Procura-se uma crônica desesperadamente
Inspiração é uma coisinha cabulosa,
só aparece mesmo quando tá a fim. Você fica lá, paralisado diante da tela ou do papel, tentando espremer o
mínimo de originalidade e criatividade para escrever algo decente. É um
sofrimento dos dedos estáticos e da mente em ebulição. É a dor da criação
textual que, guardada às devidas proporções, pode ser agonizante.
Isso aconteceu comigo numa
segunda-feira à tarde, numa aula de redação jornalística. Foi-me solicitado:
“faça uma crônica de tema livre, de 600 a 800 palavras”. Parece simples para um
estudante de jornalismo escrever um tantinho assim de palavras de um gênero
consideravelmente agradável. Pode até ser viu, mas o que mais latejou e
perturbou o meu pouco de juízo foi o “tema livre”. Livre! Livre... Livre? Ai se
instalou o caos da dúvida, a pontada da indecisão.
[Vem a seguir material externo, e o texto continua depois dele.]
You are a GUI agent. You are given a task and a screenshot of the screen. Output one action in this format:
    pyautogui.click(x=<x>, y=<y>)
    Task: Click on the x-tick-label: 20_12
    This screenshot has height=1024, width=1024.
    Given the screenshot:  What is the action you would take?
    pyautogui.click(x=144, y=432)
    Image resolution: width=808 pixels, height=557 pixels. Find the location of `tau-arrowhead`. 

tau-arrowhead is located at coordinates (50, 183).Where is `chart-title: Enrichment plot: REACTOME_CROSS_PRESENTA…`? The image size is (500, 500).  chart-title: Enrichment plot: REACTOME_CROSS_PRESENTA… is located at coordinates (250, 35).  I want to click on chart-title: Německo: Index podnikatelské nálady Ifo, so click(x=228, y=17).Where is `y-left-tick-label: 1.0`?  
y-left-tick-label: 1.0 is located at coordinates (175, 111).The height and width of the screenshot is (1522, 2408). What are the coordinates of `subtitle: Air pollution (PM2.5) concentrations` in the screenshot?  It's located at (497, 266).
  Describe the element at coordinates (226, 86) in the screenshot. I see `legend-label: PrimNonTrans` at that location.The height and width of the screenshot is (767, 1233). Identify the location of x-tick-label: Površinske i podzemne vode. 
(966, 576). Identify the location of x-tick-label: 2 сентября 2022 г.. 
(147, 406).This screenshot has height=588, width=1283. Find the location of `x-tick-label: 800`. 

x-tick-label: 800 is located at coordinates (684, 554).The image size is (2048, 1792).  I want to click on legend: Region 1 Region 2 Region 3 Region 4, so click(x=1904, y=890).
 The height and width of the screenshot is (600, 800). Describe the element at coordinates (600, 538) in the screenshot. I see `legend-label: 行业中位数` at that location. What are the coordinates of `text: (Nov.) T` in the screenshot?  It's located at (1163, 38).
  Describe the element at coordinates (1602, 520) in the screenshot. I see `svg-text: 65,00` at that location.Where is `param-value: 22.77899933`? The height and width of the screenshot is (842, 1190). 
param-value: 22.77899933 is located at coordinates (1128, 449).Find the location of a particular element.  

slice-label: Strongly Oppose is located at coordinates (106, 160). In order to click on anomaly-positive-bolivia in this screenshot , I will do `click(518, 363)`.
Primeiro, tentei pensar de
modo racional e didático, fazer um índice de livro brotar na minha
desorganização vespertina. A primeira pergunta surgiu como um início de
salvação que precisava desesperadamente. “Afinal, o que caracteriza uma
crônica?”. O pensamento se rebelou. Atualidade, ordem cronológica, cotidiano,
literatura, humor, reflexão, liberdade, foi isso que estalava em mim. O que
aconteceu comigo nesses dias que pudesse ter todas essas palavras dentro? Um
fato atual do meu cotidiano que seguisse uma ordem no tempo que trouxesse um teor reflexivo com pitadas humorísticas e com uma escrita
livre que beirava a
literária. Assim mesmo, sem pontuação e com um repeteco de “quês” para dizer
que não sei o que e não sei por onde. Nada. Nem um minúsculo sinal de vida
criativa se manifestava naquela tarde.
Era preciso agir rápido. 15:04h.
Tracei um breve panorama da semana: a pia do banheiro quebrou, o cachorro do
meu amigo com suspeita de epilepsia (leia-se o cão, não meu amigo), fiquei
desesperado quando meu celular descarregou, passei uma dia todo sem comer nada
para ir a um rodízio que no final desandou, fiz exame de urina e minha mãe veio
me visitar. Um resumo de semana digno de um capricorniano normal numa vida
normal. Constatei que nada dessa lista singela de acontecimentos queria ser
personagem de uma crônica de faculdade. Não menosprezando os eventos citados,
cada um deles poderia inspirar uma bela história nos moldes “cronicológicos”.
Mas não naquela tarde. Uma tarde de paralisia
jornalístico-criativo-psicoliterário. Meu outro colega, sentado ao meu lado,
também não havia começado nenhum traço. Tudo branco também. Aí pensei: “não
estou sozinho nessa”. Que nada! Descobri que o faltava para ele não era a
inspiração, nem o desespero do “tema livre”, era somente a concentração. Eu, ao
contrário, já tinha me concentrado o suficiente para mover a China do
continente asiático.
De repente, não mais que de repente,
do líquido se fez o sólido, da casca se fez o recheio (qualquer semelhança com
o Soneto da Separação, poema de Vinícius de Moraes não é mera coincidência, é
palhaçada mesmo) e, ENFIM, saiu algo cronicamente classificável: o que se leu até agora e o que se vai ler
até o fim da página. Presumo que tenha conseguido atingir alguns critérios do
que se deseja numa crônica. Apenas presumo, e de forma discreta. Segui uma
ordem cronológica (isso tenho certeza), descrevi um fato atual do meu cotidiano
(aconteceu agorinha mesmo comigo), fiz uma reflexão (boba, mas fiz),
acrescentei uma pitada de humor (isso não posso garantir de forma alguma), me
aproximei da literatura (de bolso para iniciantes não-instruídos) e abusei da
liberdade (esse critério fui eu que deduzi, nem sei se é aceitável do ponto de
vista estilístico). Enfim, a ponto de preencher o limite de palavras estipulado
pelas normas acadêmicas e poder encerrar essa preguiça mental, fica uma lição
de vida: é de espremida em espremida que a crônica se consolida.